— DOCUMENT PASSAGE —
— Start —
When Jesus slowly floated away from the disciples and gradually disappeared from their view on the Mount of Olives after His resurrection, He left them with one final message.  They were still wondering when He would establish their earthly kingdom.  And we like them often try to establish our earthly kingdoms.  We become sidetracked with earthly power and authority not realizing that everything on this earth is temporary.  He told them, “It is not for you to know the times and dates the Father has set by His own authority.  But you will receive power when the Holy Spirit comes on you; and you will be My witnesses in Jerusalem, and in Judea and Samaria and to the ends of the earth.”  When they left the mountain it interesting that their first test was a church election.  They had to replace Judas, the one who betrayed Jesus.  Interesting how life repeats itself.  The one elected really was not the issue.  What was the issue was how they would select his replacement.  Would they politic their way to a selection?  Would they use collegiality or favoritism or power positioning to advance their own careers.  Peter responds in verse in Acts 1:21.  He says, “It is necessary to choose one of the men who have been with us the whole time the Lord Jesus went in and out among us, beginning from John’s baptism to the time Jesus was taken up from us.  For one of these must become a witness with us of His resurrection.”  Their sole criterion was the replace had to be someone who they were sure had an experienced relationship with Jesus for himself.   Then after narrowing the selections down to two candidates, they left the final choice to prayer.  Listen to their prayer in verse 24.  Then they prayed, “Lord, you know everyone’s heart.  Show us which of these two you have chosen to take over this apostolic ministry, which Judas left to go where he belongs.”  It was this process that gave them Matthias.  Knowing Jesus for yourself and prayer.  No Urim and Thummim, no debates and arguments, just Jesus and prayer.  And it was this process that brought their unity and the outpouring of the Holy Spirit on the Day of Pentecost.

So what can we learn from this.  We just had an election.  Could it have brought the same results among us?  And if it did not why not?  It is a question for all of us to answer.  When we had our discussion about women in ministry should we have taken a different course?  I believe we should have.  And I believe because we chose the wrong method, we came to the wrong conclusion.  This was not an issue to be argued, this was a process to be examined.  Instead of pushing us apart, this issue should have pulled us together, causing us to examine whether or not the ordination of women helped to advance the mission of our church.  I believe we missed a sacred opportunity and in the process caused greater harm than good.  But I am one person and my opinion is not God’s.  I would not presume to be the divine.
— End —
— SUPPLIED MATERIAL —
— Start —
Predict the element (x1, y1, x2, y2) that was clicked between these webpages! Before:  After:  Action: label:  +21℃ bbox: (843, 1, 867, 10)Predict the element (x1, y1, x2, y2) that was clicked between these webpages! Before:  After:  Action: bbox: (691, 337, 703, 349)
— End —
— Start —
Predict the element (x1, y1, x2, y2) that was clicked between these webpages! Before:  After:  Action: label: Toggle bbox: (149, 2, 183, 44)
— End —
— OBJECTIVES —
A. In the passage on replacing Judas, whom did the selection process give the disciples?
B. Update everything from "So what can" down to "be the divine." in the passage on replacing Judas, changing "method" to "approach".

— FULL ANSWERS —
A. Matthias.

B.
So what can we learn from this.  We just had an election.  Could it have brought the same results among us?  And if it did not why not?  It is a question for all of us to answer.  When we had our discussion about women in ministry should we have taken a different course?  I believe we should have.  And I believe because we chose the wrong approach, we came to the wrong conclusion.  This was not an issue to be argued, this was a process to be examined.  Instead of pushing us apart, this issue should have pulled us together, causing us to examine whether or not the ordination of women helped to advance the mission of our church.  I believe we missed a sacred opportunity and in the process caused greater harm than good.  But I am one person and my opinion is not God’s.  I would not presume to be the divine.